Irreversible Collapse of Poly(vinyl stearate) Monolayers at the Air−Water Interface

The collapse of Langmuir monolayers of poly(vinyl stearate) (PVS) at the air−water interface has been investigated by combined measurements of the surface pressure−area isotherms and Brewster angle microscopy (BAM). Atomic force microscopy (AFM) has been used to gain out-of-plane structural information on collapsed films transferred onto a solid substrate by a modified version of the inverse Langmuir−Schaefer deposition method. At high areas per monomer repeat unit, BAM imaging revealed that the films are heterogeneous, with large solidlike domains (25−200 μm in diameter) coexisting with liquidlike domains. Upon film compression, the domains coalesced to form a homogeneous monolayer before the film collapsed at constant pressure, forming irreversible three-dimensional (3D) structures. BAM images showed that two 3D structures coexisted: buckles of varying width extending across the surface and perpendicular to the direction of the compression and dotted islandlike structures.
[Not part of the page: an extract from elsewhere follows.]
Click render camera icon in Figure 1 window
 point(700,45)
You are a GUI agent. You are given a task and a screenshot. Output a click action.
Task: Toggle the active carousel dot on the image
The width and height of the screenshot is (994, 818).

Upon expansion, the film fractured and both 3D protrusions persisted, explaining the marked hysteresis recorded in the Langmuir isotherms. Experiments with AFM confirmed the 3D nature of both protrusions and revealed that many buckles contain substructures corresponding to narrow buckles whose heights are a multiple of a single bilayer. Additionally, many multilayer islands with diameters spanning from 0.2 μm to over 3.5 μm were characterized by varying heights between 2 nm and up to over 50 nm. The key to the formation of the irreversible 3D structures is the presence of large inhomogeneities in the PVS monolayer, and a generalized phenomenological model is proposed to explain the collapse observed.